When to merge vs when not to
Merge PDFs when the recipient needs a single file and the page order matters — a job application, a contract with appendices, a multi-section report. Keep them separate when each file serves a different purpose and the recipient may need to forward or file them individually.
Page order is everything
The most important thing to get right when merging is the order. With most tools you can drag files into the order you want before combining. Take a moment to think through the final document: cover page first, then main content, then appendices.
If you realise the order is wrong after merging, it's easy to fix — split the PDF back out, reorder, and merge again.
What merging doesn't do
- It doesn't update page numbers — if each original PDF has its own numbering, the merged document will have duplicates. You'd need to edit the PDF to fix this.
- It doesn't create a table of contents — the merged file is just the pages in sequence.

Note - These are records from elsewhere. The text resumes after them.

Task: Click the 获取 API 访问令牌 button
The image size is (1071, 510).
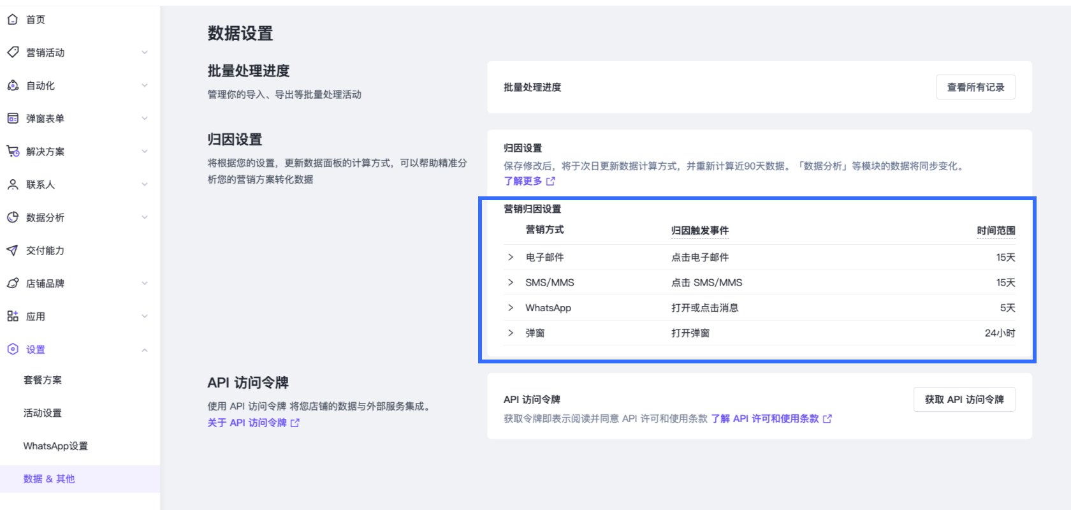Action: tap(964, 400)
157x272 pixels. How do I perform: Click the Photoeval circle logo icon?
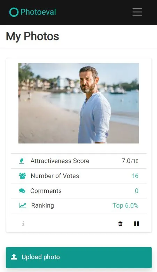(x=14, y=12)
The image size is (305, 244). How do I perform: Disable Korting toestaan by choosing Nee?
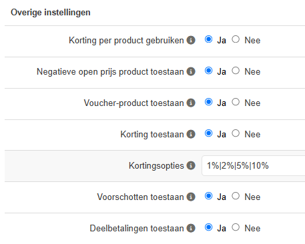pos(236,133)
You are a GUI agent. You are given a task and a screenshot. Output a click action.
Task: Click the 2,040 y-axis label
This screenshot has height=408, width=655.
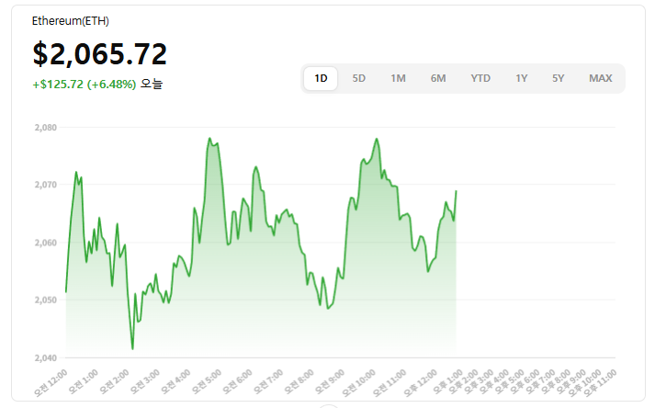tap(45, 357)
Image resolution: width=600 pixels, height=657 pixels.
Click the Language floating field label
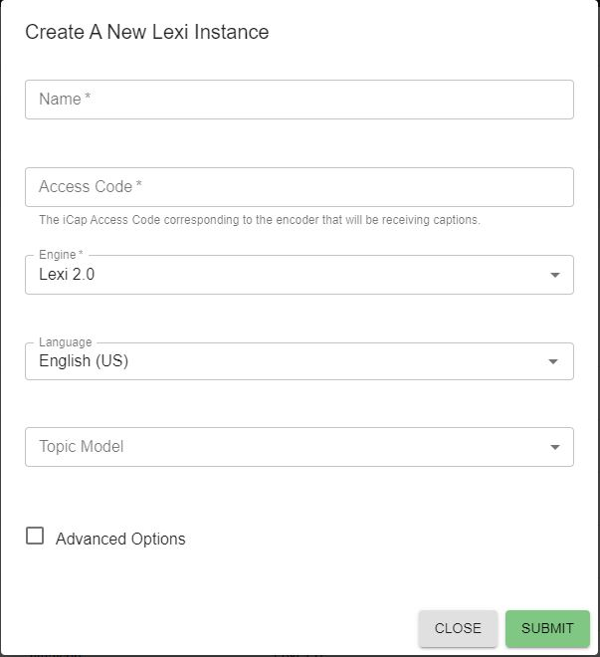pos(65,342)
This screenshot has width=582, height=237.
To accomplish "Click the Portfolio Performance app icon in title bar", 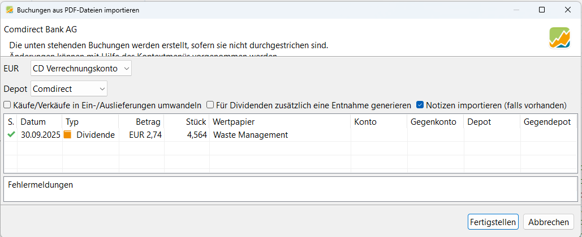I will 9,10.
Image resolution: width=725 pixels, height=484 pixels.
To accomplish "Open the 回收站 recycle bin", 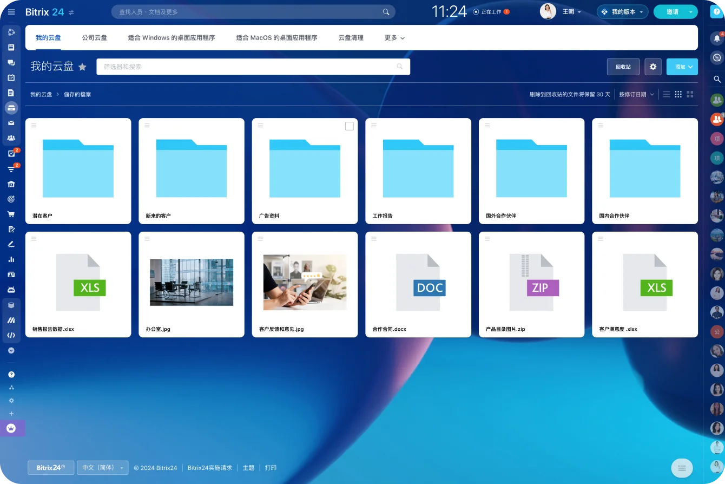I will tap(623, 67).
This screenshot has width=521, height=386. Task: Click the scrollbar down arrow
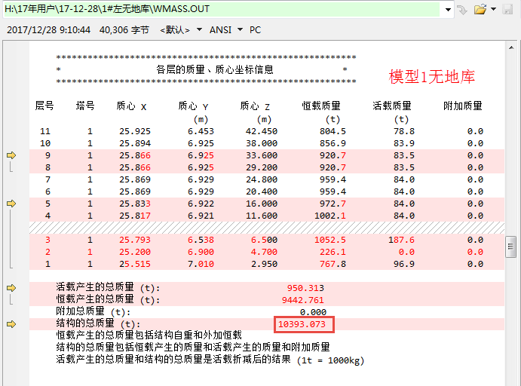[x=511, y=380]
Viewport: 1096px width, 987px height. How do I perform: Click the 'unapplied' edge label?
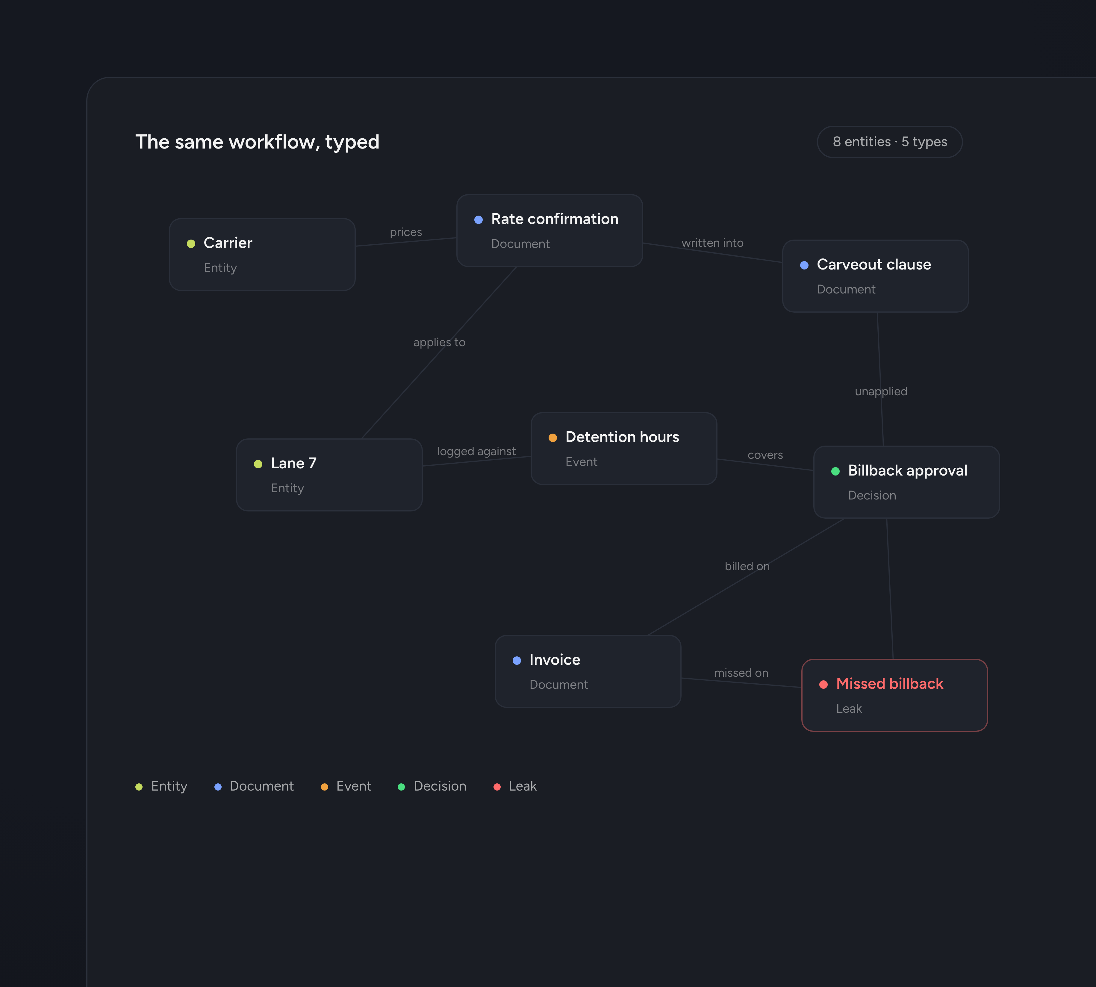pos(881,392)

- It doesn't combine form fields intelligently — if both PDFs have fillable forms, they'll both be present but may have naming conflicts.
File size after merging
The merged PDF will be roughly the sum of the input files. If the result is too large to email, compress it after merging — you can typically reduce it by 50–80% without visible quality loss, especially if any of the input PDFs contained scanned pages.
Browser-based PDF merging works entirely on your device — your documents don't get sent to any server. That matters when you're combining sensitive files like contracts, medical forms, or financial statements.